Among the records, how many lines contain "browser"? Only the number is needed.

(Saved entries)

##############################

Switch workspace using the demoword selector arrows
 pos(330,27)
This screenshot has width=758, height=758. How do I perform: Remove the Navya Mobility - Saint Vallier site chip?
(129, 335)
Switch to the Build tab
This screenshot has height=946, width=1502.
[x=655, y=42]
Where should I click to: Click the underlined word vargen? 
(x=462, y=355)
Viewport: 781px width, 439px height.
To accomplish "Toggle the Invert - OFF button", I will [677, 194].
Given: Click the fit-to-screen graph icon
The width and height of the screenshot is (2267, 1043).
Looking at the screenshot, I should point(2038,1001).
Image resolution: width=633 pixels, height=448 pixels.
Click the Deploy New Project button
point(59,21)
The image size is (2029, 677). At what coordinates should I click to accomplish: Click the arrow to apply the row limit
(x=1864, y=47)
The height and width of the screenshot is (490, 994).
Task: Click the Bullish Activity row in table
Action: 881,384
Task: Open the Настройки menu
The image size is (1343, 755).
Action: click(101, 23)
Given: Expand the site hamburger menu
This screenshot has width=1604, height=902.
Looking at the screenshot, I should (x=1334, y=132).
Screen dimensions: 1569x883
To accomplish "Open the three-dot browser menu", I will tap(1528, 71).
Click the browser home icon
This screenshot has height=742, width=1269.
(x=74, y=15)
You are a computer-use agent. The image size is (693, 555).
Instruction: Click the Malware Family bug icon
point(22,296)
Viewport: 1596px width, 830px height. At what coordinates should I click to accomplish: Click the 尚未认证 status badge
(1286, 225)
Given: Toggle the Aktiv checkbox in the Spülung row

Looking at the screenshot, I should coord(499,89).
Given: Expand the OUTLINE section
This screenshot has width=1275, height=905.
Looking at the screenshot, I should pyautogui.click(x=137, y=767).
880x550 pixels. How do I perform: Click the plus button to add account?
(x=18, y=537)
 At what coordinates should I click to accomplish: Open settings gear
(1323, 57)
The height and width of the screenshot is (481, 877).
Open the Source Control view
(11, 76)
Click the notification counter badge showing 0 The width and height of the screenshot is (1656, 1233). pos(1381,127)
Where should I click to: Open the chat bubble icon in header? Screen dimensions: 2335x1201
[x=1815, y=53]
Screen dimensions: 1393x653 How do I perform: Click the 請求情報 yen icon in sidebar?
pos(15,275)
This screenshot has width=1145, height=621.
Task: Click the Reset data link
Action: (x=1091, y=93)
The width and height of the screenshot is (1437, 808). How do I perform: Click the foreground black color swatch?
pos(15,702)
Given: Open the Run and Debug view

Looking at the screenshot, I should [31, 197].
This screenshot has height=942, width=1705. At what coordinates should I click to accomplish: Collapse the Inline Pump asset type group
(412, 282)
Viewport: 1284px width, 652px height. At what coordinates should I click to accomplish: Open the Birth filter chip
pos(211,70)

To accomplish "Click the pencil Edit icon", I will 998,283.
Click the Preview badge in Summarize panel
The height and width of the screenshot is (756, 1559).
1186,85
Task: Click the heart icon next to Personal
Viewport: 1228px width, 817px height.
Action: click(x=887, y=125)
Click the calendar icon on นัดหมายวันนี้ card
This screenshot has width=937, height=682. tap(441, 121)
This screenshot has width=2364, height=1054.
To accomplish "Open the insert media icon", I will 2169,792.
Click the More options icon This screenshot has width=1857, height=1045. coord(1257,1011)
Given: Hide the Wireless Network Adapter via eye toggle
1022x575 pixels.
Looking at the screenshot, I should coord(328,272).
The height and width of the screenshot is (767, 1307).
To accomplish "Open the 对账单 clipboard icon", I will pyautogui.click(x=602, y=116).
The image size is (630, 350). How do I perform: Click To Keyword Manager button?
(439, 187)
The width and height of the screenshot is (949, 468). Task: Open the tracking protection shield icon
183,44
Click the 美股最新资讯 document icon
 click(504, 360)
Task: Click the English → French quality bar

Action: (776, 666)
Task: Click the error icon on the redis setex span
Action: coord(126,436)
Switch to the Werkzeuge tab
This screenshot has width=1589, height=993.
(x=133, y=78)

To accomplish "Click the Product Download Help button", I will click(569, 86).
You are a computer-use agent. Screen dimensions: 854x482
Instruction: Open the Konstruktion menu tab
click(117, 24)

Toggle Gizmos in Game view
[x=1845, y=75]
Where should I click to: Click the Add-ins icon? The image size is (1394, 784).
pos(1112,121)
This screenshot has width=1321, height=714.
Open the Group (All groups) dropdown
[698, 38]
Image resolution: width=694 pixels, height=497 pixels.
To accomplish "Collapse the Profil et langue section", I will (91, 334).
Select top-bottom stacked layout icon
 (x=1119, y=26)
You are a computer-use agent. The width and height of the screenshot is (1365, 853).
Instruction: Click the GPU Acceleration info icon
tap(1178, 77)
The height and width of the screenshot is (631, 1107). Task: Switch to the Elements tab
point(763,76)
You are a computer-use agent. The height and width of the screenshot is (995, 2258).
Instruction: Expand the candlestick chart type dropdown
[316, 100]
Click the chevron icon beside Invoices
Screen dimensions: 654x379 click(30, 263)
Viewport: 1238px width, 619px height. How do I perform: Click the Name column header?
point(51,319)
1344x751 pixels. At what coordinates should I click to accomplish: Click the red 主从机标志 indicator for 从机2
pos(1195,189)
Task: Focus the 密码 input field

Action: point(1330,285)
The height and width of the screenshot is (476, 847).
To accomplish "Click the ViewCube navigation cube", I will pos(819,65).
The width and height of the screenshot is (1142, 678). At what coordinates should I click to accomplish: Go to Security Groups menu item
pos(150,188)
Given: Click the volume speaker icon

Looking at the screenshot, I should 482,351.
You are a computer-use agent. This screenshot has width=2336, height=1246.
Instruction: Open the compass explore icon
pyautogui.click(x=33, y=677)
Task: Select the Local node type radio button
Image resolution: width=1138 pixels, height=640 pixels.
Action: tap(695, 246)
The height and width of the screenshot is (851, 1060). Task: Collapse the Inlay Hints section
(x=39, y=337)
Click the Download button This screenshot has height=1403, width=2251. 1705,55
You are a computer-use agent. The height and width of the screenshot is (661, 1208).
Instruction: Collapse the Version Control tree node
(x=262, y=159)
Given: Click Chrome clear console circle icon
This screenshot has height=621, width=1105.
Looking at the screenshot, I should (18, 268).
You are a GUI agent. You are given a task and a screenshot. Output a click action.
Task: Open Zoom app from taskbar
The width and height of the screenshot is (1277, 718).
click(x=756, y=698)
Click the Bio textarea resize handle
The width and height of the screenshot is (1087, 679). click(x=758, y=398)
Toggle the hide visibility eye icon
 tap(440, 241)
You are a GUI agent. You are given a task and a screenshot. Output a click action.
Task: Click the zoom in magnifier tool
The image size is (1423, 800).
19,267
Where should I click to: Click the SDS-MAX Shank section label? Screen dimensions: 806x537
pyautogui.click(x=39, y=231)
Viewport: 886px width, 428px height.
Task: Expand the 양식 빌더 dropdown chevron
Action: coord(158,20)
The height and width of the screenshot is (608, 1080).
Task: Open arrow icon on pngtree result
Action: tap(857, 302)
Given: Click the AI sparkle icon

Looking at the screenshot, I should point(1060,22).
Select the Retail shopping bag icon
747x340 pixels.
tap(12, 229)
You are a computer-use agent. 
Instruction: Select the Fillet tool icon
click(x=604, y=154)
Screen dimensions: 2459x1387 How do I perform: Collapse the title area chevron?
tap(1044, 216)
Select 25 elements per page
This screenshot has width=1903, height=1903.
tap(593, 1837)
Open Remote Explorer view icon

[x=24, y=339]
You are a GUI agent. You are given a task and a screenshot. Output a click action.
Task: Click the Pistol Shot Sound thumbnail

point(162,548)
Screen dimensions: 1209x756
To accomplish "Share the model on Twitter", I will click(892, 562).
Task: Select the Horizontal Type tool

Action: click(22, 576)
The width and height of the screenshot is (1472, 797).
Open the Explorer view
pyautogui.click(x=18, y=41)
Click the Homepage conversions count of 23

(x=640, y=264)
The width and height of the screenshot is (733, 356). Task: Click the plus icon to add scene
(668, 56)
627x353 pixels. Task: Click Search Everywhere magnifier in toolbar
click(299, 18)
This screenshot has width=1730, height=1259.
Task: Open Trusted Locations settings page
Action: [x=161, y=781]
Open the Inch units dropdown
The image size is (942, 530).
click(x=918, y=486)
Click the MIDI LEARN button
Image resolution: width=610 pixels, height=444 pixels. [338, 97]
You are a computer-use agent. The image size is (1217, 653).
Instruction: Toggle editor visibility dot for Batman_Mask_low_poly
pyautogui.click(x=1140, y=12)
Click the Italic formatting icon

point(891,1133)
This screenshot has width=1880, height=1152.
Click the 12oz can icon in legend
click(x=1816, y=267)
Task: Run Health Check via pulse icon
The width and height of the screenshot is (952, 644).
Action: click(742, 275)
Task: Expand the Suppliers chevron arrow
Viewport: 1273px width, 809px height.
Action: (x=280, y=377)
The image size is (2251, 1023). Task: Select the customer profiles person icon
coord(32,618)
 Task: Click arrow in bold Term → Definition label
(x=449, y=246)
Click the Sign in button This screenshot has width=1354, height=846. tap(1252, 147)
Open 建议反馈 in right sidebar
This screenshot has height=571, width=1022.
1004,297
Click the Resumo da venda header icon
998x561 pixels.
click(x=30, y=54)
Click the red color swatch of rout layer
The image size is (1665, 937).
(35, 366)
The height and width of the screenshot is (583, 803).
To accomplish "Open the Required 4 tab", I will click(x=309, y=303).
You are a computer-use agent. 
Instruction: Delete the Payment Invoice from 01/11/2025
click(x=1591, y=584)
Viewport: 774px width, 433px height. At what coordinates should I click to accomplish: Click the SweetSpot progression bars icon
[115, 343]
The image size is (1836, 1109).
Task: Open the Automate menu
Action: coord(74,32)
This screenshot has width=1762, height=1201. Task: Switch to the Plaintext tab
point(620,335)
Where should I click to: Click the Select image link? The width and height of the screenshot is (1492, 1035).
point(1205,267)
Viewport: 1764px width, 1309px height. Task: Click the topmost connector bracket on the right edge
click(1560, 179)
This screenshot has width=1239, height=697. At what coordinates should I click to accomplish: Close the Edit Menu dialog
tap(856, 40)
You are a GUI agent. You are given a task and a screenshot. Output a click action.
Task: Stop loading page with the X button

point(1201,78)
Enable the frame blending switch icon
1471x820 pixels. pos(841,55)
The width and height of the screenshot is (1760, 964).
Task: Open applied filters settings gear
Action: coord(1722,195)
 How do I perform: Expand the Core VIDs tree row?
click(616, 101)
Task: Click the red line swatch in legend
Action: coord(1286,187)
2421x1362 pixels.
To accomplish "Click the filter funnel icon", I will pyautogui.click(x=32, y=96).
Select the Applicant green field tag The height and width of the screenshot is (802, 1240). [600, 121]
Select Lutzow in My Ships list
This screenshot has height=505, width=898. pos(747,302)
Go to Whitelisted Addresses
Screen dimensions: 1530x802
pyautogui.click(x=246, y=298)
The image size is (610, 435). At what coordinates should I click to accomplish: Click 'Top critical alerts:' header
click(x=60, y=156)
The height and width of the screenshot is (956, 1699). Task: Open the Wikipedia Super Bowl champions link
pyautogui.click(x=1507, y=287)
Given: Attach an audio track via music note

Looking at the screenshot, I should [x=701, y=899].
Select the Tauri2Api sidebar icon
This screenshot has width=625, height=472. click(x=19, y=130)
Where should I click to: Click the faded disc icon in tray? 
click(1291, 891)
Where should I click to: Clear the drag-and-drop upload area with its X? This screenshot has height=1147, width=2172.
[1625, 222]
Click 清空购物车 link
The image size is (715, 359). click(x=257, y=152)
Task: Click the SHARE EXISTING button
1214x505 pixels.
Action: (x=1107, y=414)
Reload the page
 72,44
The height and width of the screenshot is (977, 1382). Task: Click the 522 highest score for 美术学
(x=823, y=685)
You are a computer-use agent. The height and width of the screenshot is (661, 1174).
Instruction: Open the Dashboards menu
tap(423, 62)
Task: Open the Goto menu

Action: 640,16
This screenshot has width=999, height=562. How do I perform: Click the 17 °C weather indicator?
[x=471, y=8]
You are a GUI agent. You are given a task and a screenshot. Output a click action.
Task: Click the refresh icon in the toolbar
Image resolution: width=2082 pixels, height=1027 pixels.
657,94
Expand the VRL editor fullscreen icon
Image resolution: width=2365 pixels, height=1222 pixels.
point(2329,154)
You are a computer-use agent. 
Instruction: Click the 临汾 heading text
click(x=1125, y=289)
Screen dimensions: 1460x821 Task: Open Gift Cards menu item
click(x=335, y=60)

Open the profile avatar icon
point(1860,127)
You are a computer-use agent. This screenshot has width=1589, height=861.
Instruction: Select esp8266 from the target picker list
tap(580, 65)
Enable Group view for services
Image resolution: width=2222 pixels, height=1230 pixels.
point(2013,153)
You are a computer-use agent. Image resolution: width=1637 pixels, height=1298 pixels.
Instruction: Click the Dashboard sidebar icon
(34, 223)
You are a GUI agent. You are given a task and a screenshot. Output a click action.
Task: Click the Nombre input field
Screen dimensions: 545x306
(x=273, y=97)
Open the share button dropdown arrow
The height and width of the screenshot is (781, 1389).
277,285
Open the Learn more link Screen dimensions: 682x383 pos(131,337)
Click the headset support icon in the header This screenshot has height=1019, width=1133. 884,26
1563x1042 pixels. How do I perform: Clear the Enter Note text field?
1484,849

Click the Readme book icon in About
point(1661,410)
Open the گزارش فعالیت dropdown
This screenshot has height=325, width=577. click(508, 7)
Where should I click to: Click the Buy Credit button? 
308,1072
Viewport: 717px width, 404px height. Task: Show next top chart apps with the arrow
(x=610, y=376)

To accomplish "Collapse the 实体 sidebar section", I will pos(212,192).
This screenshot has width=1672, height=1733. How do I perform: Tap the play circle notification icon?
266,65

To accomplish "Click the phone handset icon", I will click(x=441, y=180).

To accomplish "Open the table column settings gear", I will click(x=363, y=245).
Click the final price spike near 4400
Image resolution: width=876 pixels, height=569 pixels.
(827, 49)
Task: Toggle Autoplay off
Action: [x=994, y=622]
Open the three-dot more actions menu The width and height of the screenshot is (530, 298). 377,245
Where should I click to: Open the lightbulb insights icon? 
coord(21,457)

##############################

Output for this task >>
2